Continue the forum post below about choosing a usage pattern for an Elixir worker-pool library, starting right after its last sentence.

◆ Selected extract:

____

Making a library with Supervisor + GenServers: can't decide what's more convenient to use

dimitarvp · September 17, 2022, 4:16am

Hey everyone,
Can you help a guy out with a case of analysis paralysis?

Context

I developed a small library for a VM-wide pool of persistent workers – i.e. they don’t get started on demand; they get started together with your application and stay there until it shuts down. The idea is to have a global limiting of a resource in the app a la an Ecto.Repo with a connection pool.

It’s a relatively thin wrapper around Task.Supervisor.async_stream_nolink and its main value proposition is offering a function named each that accepts a list and a function. It then multiplexes execution of the function on each item on all available workers e.g. sending a list of 7 items to a pool of 3 workers will result in only 3 parallel executions of the functions inside the worker processes, at a time. This each function blocks until all items are processed.

I made it work and it works pretty well and I like it. The part I got analysis paralysis about is which usage pattern to utilize. I made two and I just couldn’t decide between both of them (although I do have a preference).

Option 1: dedicated module + `use MyLibrary, params: ...`

With this option I can do the following:

defmodule YourApp.YourWorkerPool do
  # The following injects code in the current module via `defmacro __using__(opts)`
  use MyLibrary, workers: 3, call_timeout: :infinity, shutdown_timeout: :infinity
end

then you put it in your app supervision tree:

  def start(_type, _args) do
    children = [
      YourApp.YourWorkerPool,
      # ...any other supervised processes...
    ]

    opts = [strategy: :one_for_one, name: BusyBee.Supervisor]
    Supervisor.start_link(children, opts)
  end

You then use it like so:

YourApp.YourWorkerPool.each(items, function)

This works fine. The part I dislike is the need to have a dedicated module for it.

Option 2: a tuple inside the app’s supervision tree without the `use` construct

E.g.:

  def start(_type, _args) do
    children = [
      {MyLibrary, name: YourApp.YourWorkerPool, workers: 3, shutdown_timeout: 30_000},
      # ...any other supervised processes...
    ]

    opts = [strategy: :one_for_one, name: BusyBee.Supervisor]
    Supervisor.start_link(children, opts)
  end

Which is then used like so:

MyLibrary.each(YourApp.YourWorkerPool, items, function)

This works fine as well.

Option 3: have both

I… really don’t want to. To me that seems like a classic case of bloat.

____

◆ Dataset content:

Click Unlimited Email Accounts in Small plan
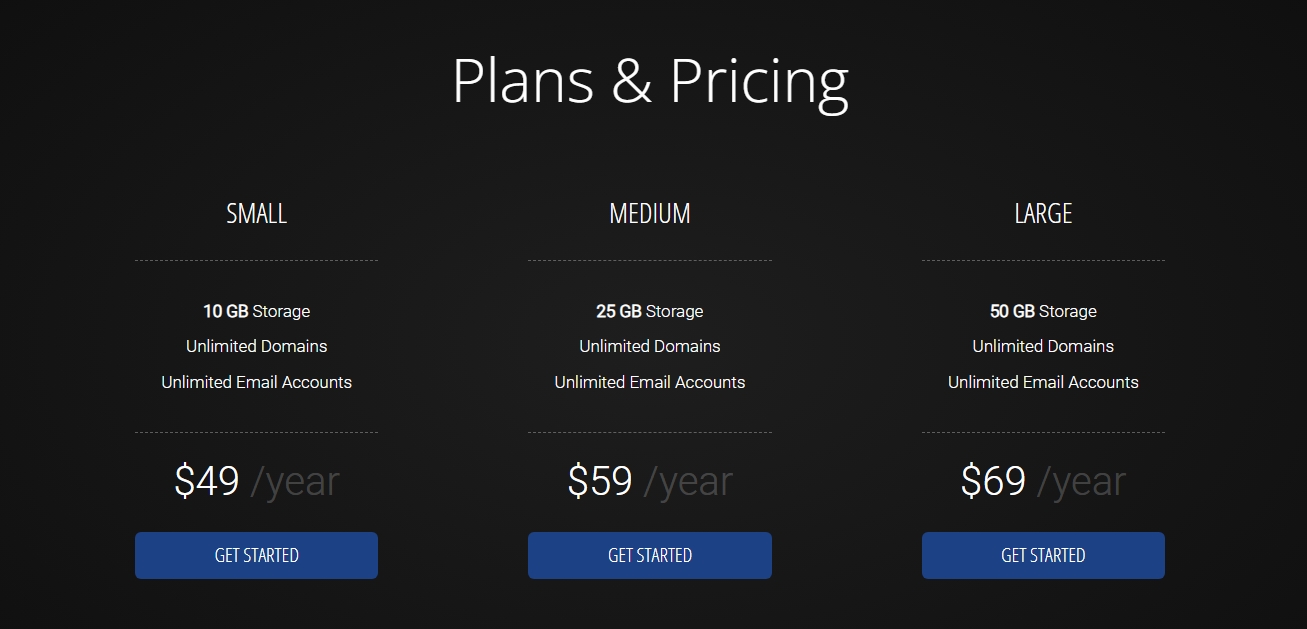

____

◆ In response:
Questions

If you were writing a library, which usage pattern would you go for? I admit I am leaning towards Option 1 for the following reasons:

Making a minimal placeholder module to serve as an injection target of code + have it be a neatly separated place responsible for this functionality feels right. And having one more mini module in the app doesn’t feel like a big sacrifice.
It’s more intuitive – I think, I am not sure – to do MyModule.function than ExternalLibrary.function(MyModule).
And pollutes the application’s supervised children with less visual noise.

Still, if you have any arguments in either direction, I am very curious to hear them. I personally knew former colleagues who would cringe hard at having to do use MyLibrary, ... inject code that is basically copy-paste and they would insist they only want it in one place (yes, even if they only did the use pattern only 2 times in their app). Are they focusing on the wrong thing and am I trying too hard to cater to such people?

Thank you for your time.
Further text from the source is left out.